◆ Directions
Send back exactly the lines from the opening line of the records below through the one with "Screen dimensions: 757x469".
Top of Material for this exercise
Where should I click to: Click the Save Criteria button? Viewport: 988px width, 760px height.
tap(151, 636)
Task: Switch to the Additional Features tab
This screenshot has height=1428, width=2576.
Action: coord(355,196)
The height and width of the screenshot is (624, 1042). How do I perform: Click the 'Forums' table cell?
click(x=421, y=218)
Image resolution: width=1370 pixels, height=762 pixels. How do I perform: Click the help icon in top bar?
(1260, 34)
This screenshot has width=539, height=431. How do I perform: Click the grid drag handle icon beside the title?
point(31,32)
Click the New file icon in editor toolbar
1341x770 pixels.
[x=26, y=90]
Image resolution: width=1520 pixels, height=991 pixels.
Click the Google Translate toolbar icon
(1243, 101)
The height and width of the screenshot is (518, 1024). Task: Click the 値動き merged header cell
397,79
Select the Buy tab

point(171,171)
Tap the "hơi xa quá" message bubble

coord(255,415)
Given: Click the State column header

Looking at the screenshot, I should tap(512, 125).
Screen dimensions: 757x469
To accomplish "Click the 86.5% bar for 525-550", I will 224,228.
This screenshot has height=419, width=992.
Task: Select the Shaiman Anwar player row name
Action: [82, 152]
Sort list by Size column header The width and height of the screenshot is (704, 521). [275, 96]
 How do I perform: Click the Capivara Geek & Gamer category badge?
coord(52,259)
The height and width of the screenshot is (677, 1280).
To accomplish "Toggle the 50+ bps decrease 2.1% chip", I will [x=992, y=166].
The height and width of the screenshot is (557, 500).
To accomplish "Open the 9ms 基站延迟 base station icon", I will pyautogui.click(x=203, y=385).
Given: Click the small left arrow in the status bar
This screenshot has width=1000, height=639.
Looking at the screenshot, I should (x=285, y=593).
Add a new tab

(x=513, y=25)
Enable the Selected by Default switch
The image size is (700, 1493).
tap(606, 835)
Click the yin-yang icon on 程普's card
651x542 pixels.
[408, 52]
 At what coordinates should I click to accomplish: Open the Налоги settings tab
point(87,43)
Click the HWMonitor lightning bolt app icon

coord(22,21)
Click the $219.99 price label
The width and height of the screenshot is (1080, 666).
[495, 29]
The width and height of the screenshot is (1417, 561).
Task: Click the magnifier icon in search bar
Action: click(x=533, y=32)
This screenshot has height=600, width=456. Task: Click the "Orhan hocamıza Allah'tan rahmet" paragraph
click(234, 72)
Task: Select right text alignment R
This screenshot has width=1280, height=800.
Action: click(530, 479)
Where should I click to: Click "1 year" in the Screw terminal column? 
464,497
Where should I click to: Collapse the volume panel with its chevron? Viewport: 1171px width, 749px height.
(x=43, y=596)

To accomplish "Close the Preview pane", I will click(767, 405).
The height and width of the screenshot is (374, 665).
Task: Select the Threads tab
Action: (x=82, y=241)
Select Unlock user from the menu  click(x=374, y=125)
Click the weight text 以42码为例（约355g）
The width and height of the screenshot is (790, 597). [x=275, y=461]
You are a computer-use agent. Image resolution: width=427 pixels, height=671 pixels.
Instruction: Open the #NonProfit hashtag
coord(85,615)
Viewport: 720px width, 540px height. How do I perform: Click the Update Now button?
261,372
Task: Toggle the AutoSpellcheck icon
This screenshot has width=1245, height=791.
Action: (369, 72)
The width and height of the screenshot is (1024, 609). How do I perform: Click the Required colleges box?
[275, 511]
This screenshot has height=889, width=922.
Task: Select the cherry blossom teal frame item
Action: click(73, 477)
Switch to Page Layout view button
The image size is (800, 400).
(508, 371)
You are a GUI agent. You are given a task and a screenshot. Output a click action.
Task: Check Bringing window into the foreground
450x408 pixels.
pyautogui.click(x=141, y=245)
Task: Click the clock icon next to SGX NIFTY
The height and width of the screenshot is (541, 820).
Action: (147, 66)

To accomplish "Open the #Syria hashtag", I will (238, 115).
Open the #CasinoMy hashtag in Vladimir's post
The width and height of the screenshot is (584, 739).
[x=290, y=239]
Bottom of Material for this exercise
◆ Output
Where should I click to: Click the Save Criteria button? Viewport: 988px width, 760px height.
tap(151, 636)
Task: Switch to the Additional Features tab
This screenshot has height=1428, width=2576.
Action: coord(355,196)
The height and width of the screenshot is (624, 1042). How do I perform: Click the 'Forums' table cell?
click(x=421, y=218)
Image resolution: width=1370 pixels, height=762 pixels. How do I perform: Click the help icon in top bar?
(1260, 34)
This screenshot has width=539, height=431. How do I perform: Click the grid drag handle icon beside the title?
point(31,32)
Click the New file icon in editor toolbar
1341x770 pixels.
[x=26, y=90]
Image resolution: width=1520 pixels, height=991 pixels.
Click the Google Translate toolbar icon
(1243, 101)
The height and width of the screenshot is (518, 1024). Task: Click the 値動き merged header cell
397,79
Select the Buy tab

point(171,171)
Tap the "hơi xa quá" message bubble

coord(255,415)
Given: Click the State column header

Looking at the screenshot, I should tap(512, 125).
Screen dimensions: 757x469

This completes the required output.